Он ухмыльнулся, посмотрел на меня пристально.
— Сам удивляюсь. Допросы уже начались. Предварительная версия, что они выступают за убийство царя, после чего настанет мир во всем мире и счастье, а вот вы, Вадбольский, помогаете укреплять власть нашего государя, что в их глазах тиран и чудовище!
Я чуть не сказал, на хрен мне их государь, меня в школе учили быть на стороне народовольцев, но смолчал. В царские приспешники попадаю за свои винтовки, народовольцы о них тоже прознали, а винтовка, как сказало наше Самое Красное Солнышко, укрепляет власть.
— Что делать, — сказал я тяжело, — не все в мире идёт так, как нам хочется.
Он сказал понимающе:
— А ведь все хотят, как лучше!.. Потому и убивают друг друга так остервенело. Как мне доложили, вам пару раз предлагали присоединиться к Аскетам?
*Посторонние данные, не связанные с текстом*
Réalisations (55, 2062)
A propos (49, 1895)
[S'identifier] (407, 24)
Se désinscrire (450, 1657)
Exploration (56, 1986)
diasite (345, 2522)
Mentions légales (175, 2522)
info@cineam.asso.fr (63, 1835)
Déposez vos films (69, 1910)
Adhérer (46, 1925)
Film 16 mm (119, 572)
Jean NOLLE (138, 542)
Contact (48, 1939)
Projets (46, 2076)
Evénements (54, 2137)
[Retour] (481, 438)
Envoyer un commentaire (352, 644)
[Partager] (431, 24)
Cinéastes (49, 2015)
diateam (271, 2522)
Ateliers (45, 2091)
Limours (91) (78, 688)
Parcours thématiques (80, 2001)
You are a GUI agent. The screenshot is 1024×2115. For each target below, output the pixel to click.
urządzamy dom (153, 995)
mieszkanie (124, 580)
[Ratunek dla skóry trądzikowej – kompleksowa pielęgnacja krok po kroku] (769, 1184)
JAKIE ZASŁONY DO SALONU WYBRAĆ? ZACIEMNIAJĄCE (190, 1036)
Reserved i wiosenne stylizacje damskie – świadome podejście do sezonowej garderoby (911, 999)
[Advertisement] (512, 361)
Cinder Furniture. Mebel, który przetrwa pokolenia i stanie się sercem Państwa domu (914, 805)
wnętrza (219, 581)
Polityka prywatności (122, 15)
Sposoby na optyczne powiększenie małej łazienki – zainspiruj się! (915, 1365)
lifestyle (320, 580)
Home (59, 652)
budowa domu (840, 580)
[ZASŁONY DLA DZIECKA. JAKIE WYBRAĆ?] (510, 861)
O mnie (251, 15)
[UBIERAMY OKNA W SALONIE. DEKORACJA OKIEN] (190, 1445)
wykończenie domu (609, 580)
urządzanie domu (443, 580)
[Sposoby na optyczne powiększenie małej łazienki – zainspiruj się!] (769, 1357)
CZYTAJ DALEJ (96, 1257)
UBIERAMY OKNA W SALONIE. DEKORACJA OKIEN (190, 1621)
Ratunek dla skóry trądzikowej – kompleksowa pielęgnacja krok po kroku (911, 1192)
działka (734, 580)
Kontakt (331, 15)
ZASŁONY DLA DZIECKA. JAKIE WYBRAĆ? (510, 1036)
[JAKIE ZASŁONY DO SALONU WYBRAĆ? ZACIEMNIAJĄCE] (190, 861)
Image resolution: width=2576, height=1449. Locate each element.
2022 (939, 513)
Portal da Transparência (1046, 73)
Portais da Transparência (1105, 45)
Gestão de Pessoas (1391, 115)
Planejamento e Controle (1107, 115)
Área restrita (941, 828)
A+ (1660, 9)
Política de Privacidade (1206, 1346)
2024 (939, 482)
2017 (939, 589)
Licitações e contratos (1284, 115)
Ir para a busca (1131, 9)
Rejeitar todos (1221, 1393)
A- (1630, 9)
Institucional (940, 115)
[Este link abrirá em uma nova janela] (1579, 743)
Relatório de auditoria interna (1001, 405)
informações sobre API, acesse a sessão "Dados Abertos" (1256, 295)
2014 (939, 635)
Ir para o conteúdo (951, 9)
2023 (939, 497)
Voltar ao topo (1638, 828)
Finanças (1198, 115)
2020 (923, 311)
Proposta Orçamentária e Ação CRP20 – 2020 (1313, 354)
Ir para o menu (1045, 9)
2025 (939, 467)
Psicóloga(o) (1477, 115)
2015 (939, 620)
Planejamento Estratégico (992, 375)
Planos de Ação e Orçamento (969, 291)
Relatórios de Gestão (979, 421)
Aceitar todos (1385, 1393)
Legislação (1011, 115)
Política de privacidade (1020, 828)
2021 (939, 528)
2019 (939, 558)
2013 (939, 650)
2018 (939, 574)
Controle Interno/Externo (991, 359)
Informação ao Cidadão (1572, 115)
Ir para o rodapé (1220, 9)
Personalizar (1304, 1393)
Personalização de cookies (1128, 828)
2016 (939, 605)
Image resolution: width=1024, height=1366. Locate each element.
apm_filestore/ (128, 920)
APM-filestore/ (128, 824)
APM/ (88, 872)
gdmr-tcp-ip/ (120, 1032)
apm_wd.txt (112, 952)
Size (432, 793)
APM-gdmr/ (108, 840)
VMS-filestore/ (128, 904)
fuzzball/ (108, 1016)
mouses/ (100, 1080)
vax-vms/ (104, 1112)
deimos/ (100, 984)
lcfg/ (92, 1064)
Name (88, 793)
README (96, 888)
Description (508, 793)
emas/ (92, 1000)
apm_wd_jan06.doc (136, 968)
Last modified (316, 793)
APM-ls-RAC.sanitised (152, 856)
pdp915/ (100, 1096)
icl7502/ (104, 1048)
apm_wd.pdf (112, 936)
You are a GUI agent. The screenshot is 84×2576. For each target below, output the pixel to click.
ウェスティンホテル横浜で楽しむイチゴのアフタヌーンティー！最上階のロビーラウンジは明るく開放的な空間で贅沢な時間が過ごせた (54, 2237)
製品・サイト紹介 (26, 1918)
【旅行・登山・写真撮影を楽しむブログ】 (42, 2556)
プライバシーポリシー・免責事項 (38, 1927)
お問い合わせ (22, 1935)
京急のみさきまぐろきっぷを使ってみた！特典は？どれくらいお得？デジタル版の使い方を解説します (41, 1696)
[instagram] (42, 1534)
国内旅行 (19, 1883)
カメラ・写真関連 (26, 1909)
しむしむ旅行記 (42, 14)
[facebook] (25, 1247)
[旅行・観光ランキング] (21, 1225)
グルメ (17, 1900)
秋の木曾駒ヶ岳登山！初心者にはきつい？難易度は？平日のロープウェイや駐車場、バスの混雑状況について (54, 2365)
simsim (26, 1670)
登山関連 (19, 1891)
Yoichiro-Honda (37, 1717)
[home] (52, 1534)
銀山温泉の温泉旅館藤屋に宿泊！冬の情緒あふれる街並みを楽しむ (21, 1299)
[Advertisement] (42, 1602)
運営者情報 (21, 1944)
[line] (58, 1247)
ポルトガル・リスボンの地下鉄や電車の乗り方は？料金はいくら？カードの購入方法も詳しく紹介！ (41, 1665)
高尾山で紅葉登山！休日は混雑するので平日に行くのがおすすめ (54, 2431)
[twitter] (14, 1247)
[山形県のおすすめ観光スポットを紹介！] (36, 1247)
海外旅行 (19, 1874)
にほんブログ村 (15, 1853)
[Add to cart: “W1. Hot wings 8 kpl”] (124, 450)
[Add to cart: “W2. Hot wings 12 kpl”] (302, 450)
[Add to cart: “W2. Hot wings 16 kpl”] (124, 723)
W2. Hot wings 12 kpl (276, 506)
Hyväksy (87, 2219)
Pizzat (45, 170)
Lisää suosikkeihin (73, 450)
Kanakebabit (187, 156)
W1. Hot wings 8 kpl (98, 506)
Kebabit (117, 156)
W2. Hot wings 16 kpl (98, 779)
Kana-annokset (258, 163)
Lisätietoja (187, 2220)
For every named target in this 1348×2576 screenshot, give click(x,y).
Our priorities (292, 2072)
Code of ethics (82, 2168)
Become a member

Я взглянул на него насторожено.
— Вы что-то имеете против?
Он улыбнулся, покачал головой.
— Что вы, барон, ни в коем разе. Как можно быть против желания человека послужить стране и людям больше, чем от него требуется?
— Есть и такие, — ответил я, — во дворце их хватает.
Он посмотрел пристальным взглядом и, чуть понизив голос, неожиданно поинтересовался:
— Не кажется ли вам, барон, что наш государь император живет и действует по заветам Аскетов?
Я ощутил, как в мозгах шевельнулось что-то объемное, меняя верх и низ. Даже Рейнгольд заметил, что меня тряхнуло, по бледным губам промелькнула грустная усмешка.
— Не думал как-то, — пробормотал я.
— Имею в виду, — пояснил он — не по уставу, а по духу?
— Нич-чего не понимаю, — сказал я искренне.
— Идите, барон. И подумайте над сложностями жизни. Даже понять, кто насколько прав, не так просто.
Я вышел с гудящей головой. Что император весь отдается службе Отечеству, работает на него по шестнадцать часов в сутки без отдыха и выходных, знал, но это как-то естественно, кому много дано, с того много и спрашивается. Но ведь и народовольцы могли бы пьянствовать и баб иметь, но все заработанные деньги вкладывают в производство бомб, чтобы убить царя и дать всем людям щасте, а сами готовы отдать за это как вы важное дело свои молодые жизни.
Возможно, организация Аскетов нужна как раз для того, чтобы эти чистые души, желающие сделать мир лучше, не убивали друг друга?